Задание ▸ Продолжите отрывок о книгах, людях и кино, начав сразу после его последнего предложения.

Когда рыбы встречают птиц. Люди, книги, кино
Шрифт:
Из вещей, вышедших сравнительно недавно: «Близкие люди» Сергея Болмата, мощный, по-настоящему современный роман, увы, неотрефлексированный русской критикой – те несколько рецензий, которые мне довелось читать, меня совершенно не удовлетворили. Перевод третьего болматовского романа на французский язык кажется тем более логичным, что два предыдущих уже вышли и даже переизданы в карманном формате.
Из незамеченных в России французских книг назову двухтомный «Словарь рока» под редакцией Мишки (!) Асаяса – лучшее в этой области, что попадалось мне на глаза. Французы – не самые крутые рок-н-ролльщики, но писать о рок-н-ролле у потомков Монтеня, похоже, получается лучше всех: умно, но не занудно, элегантно, но без выпендрёжа. Эта книга во Франции давно на виду.
Что касается менее известных книг, обращу внимание на сборник стихов Жерома Леруа «Бесшумное начало людоедских операций». Иного чувствительного читателя название может отпугнуть, но, уверяю, книга нежнейшая. Пользуясь случаем, приведу из неё одно стихотворение –
А.Ч.: А на психогеографической карте Парижа благодаря вам и Е. Терновскому читательские навигаторы теперь безошибочно будут пеленговать рю Данкерк…
Евгений Штейнер. Япония в своё время увела многих советских интеллигентов в сухой сад
Евгений Штейнер, японист, специалист по японским изобразительным искусствам и эссеист, о восприятии Японии в СССР и сейчас, опыте преподавания в разных странах и обреченности стран и памятников перед нашествием туристов.

Набор записей ▸
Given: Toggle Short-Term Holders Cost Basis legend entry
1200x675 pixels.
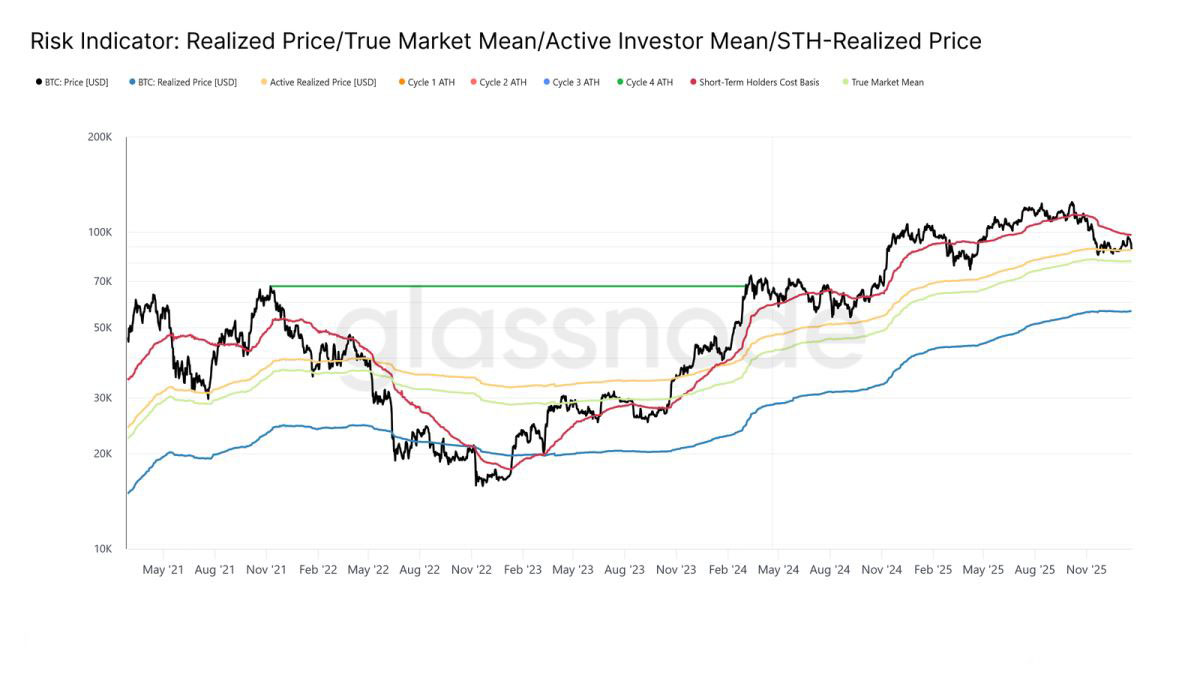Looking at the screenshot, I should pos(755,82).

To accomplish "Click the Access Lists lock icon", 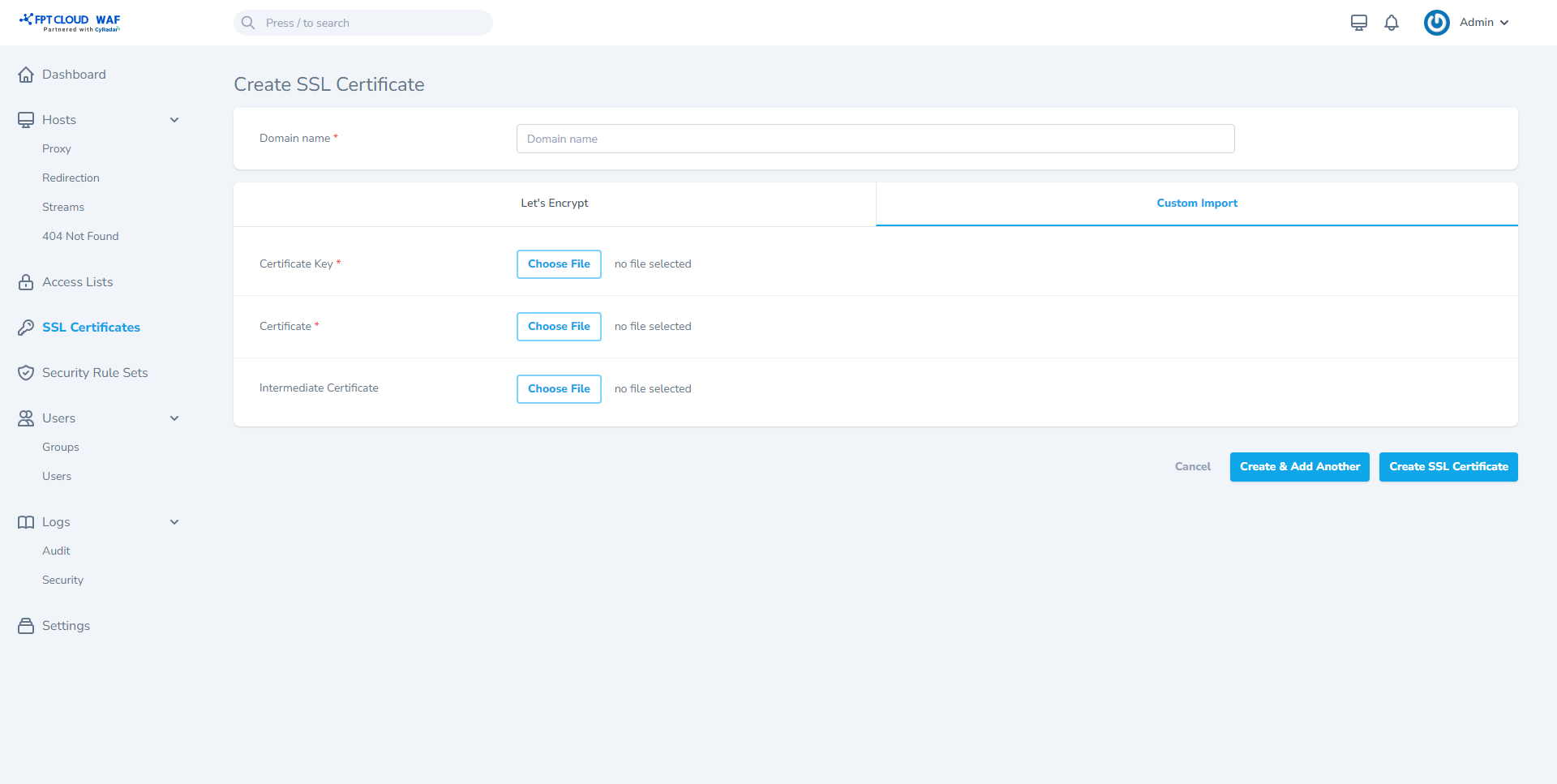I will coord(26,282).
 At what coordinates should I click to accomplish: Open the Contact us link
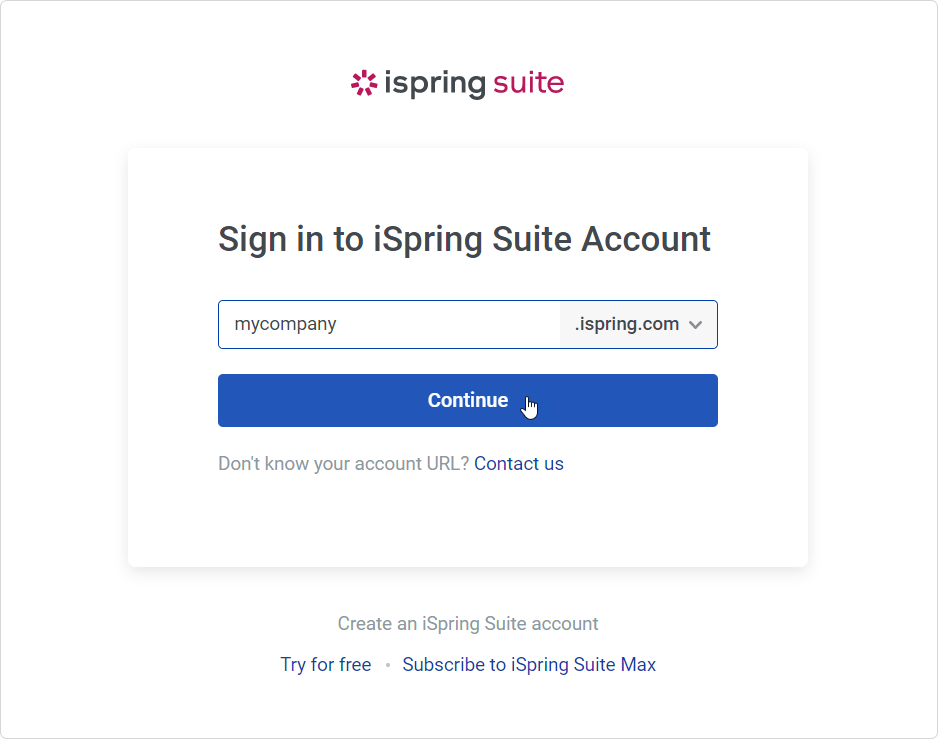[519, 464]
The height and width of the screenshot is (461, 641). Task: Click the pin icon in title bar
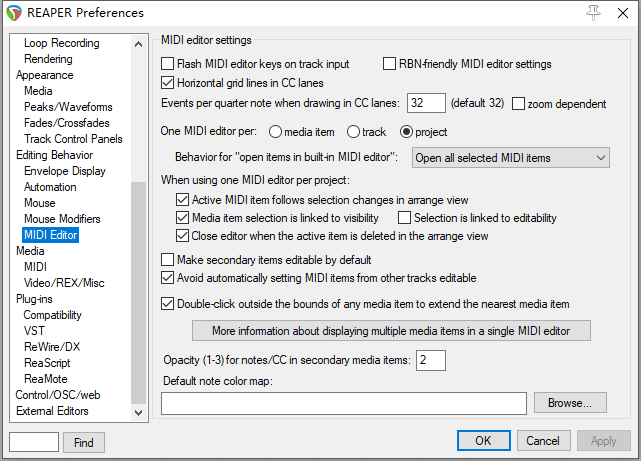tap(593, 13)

--

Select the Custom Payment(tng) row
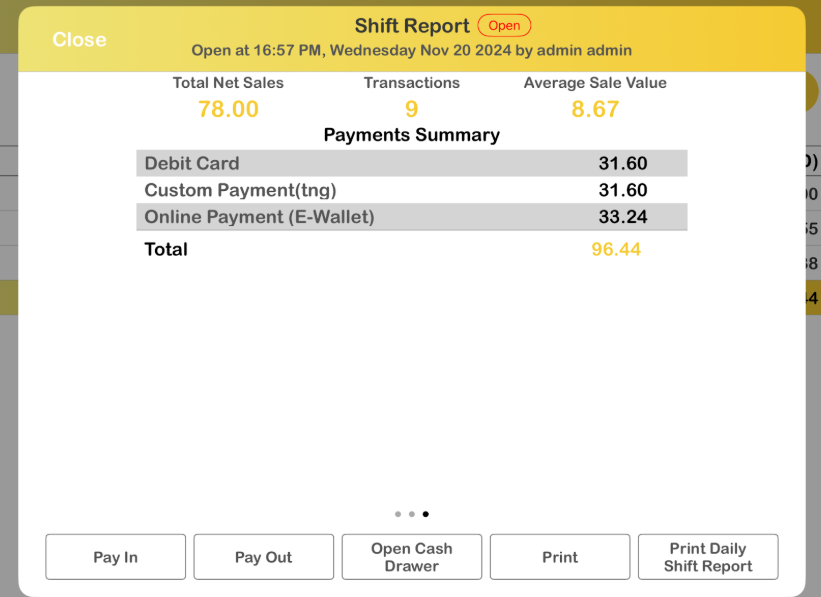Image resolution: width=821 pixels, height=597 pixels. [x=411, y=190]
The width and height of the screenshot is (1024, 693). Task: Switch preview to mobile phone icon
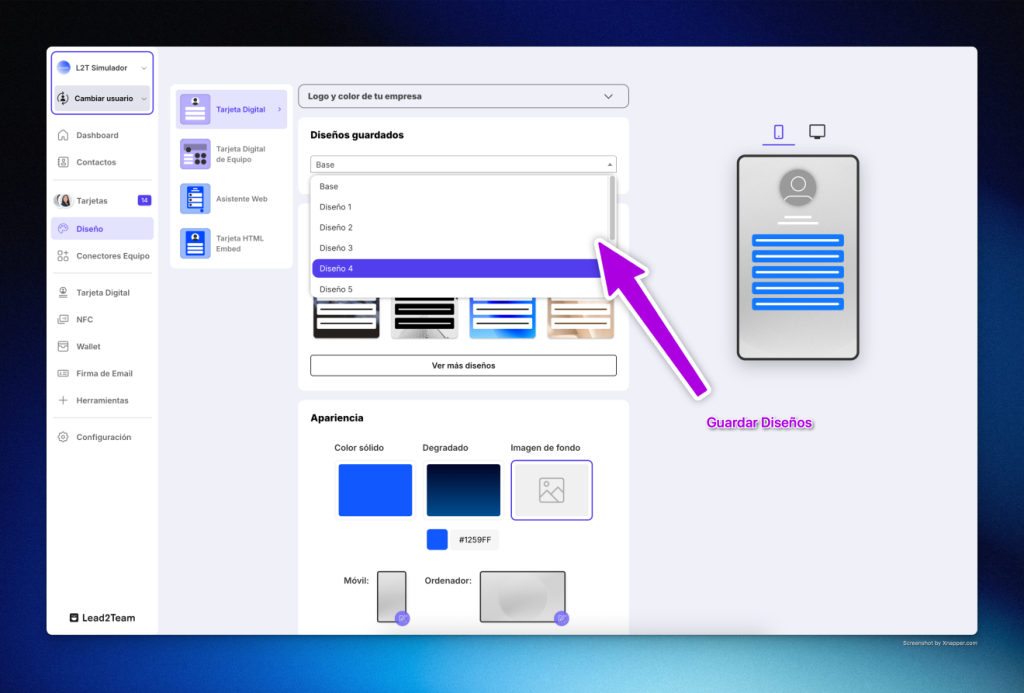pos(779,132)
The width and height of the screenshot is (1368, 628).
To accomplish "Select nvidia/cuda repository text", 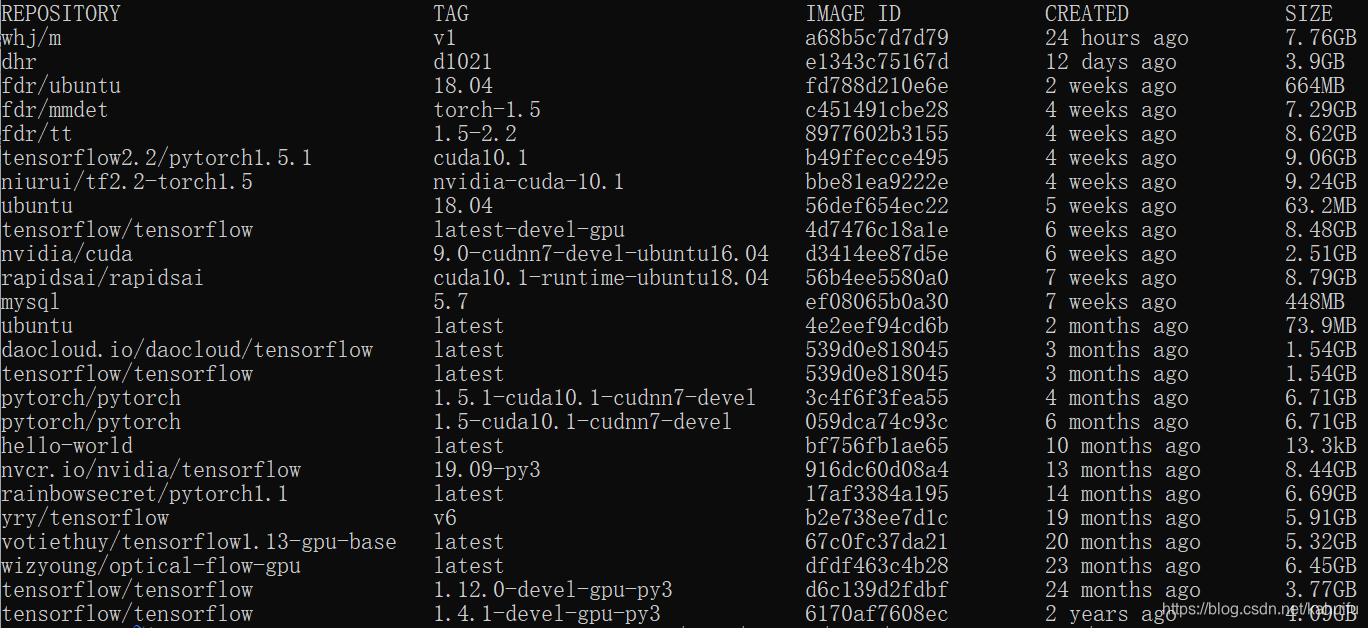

* * *

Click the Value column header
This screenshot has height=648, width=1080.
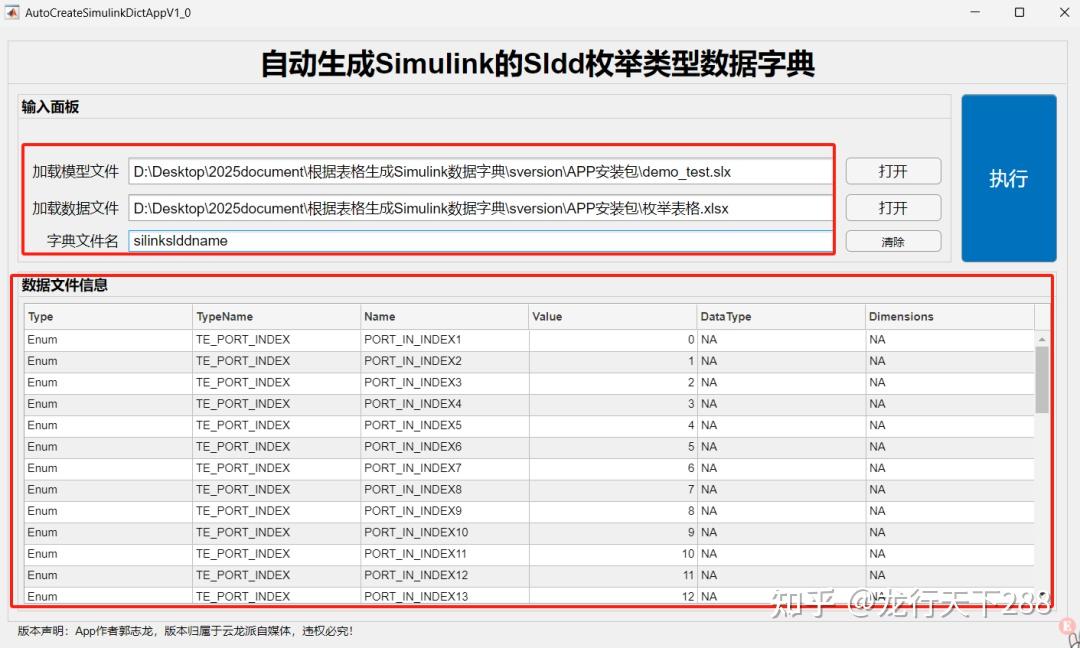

Ответ ▸
Александр Чанцев: Начнем с вопроса, на который всем японистам приходится постоянно отвечать, – почему вы решили изучать японский, чем привлекала Япония?
Евгений Штейнер: Да, мне задавали и задают этот вопрос на протяжении многих лет и на всех известных мне языках. В итоге пространные раздумчивые объяснения я свел к краткой формуле, примерно такой: входя в возраст в Советском Союзе в застойное время, я хотел быть как можно дальше во времени и пространстве от окружавшей меня действительности, а потому выбрал средневековую Японию. К тому же так уж случилось, что некое избирательное родство делало для меня Японию интересной и манящей. Мне нравились японские стихи (в русских переводах, разумеется), еще больше – японская живопись тушью, даже заунывно-хрипатые завывания флейты сякухати бросали в сладостную дрожь. А взять японское отношение к жизни, любви и смерти… Вот это я и решил изучать, чтобы не заставлять себя заниматься в жизни неинтересными вещами. Отсюда и язык – как средство познания. Через саму его языковую ткань, кстати, открывались интереснейшие вещи о культуре и ментальности.
Но сейчас к этому объяснению своего интереса я бы добавил кое-что новенькое: чем дольше я живу – и, соответственно, трачу дни-годы-жизнь на японские штуковины, тем больше думаю, что не стоило, пожалуй, делать именно этот интерес делом жизни и способом снискивания пропитания.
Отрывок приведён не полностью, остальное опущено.